Разин нацелил своего коня на Барятинского, но окольничего сшибло пулей, и его рейтары уволокли вглубь строя. Атамана это разозлило, и он налетел на ротмистра Саймонова и крепким ударом сабли разрубил на его плече серебряный панцирь, после чего рейтар кулем упал с коня на землю. Строй сломался, битва раскололась на множество единоборств, где удача сопутствовала сильным телом и духом. И неизвестно сколько бы продолжалась эта почти равная борьба, но из острога начали прицельно стрелять из пищалей в спины рейтарам. На этом геройская часть сражения была завершена, рейтары ударились в бегство, и многие из них были порубаны и постреляны казаками, которые гнались за ними до Свияги. Через реку перешли около семисот рейтар, Барятинского среди них не было. Окольничий нашёл своих рейтар через сутки, когда они уже шли по засечной черте в сторону Тетюшей. Где он обретался всё это время, неизвестно. Сохранилась молва, что Барятинский связанный лежал на телеге и от пут его освободил какой-то казак, дал коня и указал, куда идти. В этой молве нет ни красоты, ни смысла, поэтому, возможно, так оно и было на самом деле.
Победителям достался рейтарский обоз, немало оружия и с полтысячи добрых рейтарских коней, которых тотчас порасхватывали безлошадные казаки. Достался трофей и Степану Тимофеевичу, Бумба принёс ему зрительную трубку. Атаман был уже знаком с этой иноземной хитростью, приставил к глазу и навёл на рубленый город. На надвратной башне стоял воевода Милославский и, выпучив глаза, грозил кулаком в сторону казаков. Разин отдал зрительную трубку Корню.
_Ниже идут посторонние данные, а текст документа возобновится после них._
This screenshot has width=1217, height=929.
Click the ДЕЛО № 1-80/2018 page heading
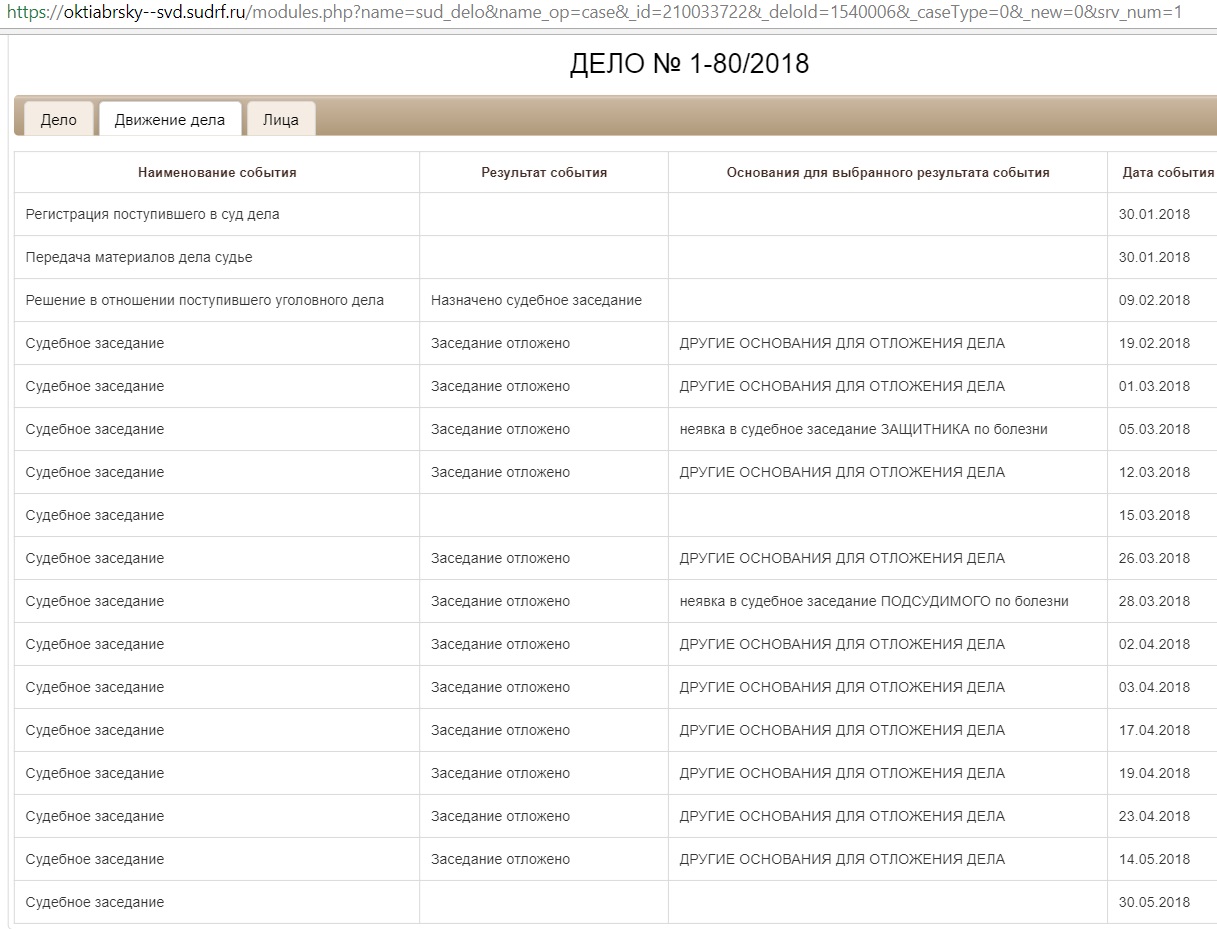(x=689, y=64)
– Погляди, как воевода размахался крыльями, то и гляди что полетит, – усмехнулся атаман.
Корень долго разглядывал рубленый город и сказал, возвращая Разину зрительную трубку:
– А городок, Степан, непрост. Чую, намаемся мы с ним до кровяных соплей!
– Что тебя смутило, есаул? – недовольно произнёс Разин. – Дерево всегда дерево, я сожгу Синбирск в три дня.
– Я этих слов, Степан Тимофеевич, не слышал, – сказал Корень. – Конечно, три дня срок невеликий, но за это время многое может случиться.
Разин отвернулся к своему верному денщику.
– Прогони, Бумба, из острога всех перемётчиков-синбирян, – повелел он. – В башне на первом ярусе будет съезжая казацкая изба, на втором ярусе устрой для меня покои. Избы вокруг башни отдай есаулам и лучшим казакам.
Бумба поспешил к острогу, а Степан Тимофеевич отправился к лечебной палатке, возле которой находились подобранные на поле боя тяжелораненые ратники. Легкораненых здесь не было, те лечили себя сами старыми проверенными средствами.
Раненые лежали на земле возле острожной стены, где не было солнца. Костоправ Нефёд, старый казак, потерявший ногу от удара каменным ядром, выпущенным из пушки, покрикивал на молодого подручного:
– Привязывай ему руку к бревну, что есть силы!
В одной руке Нефёд держал тонкий плотницкий топор, в другой – большую чарку с вином.
– Не могу пить, уже в горле то вино плещется! – мотал головой казак. – Руби так, стерплю.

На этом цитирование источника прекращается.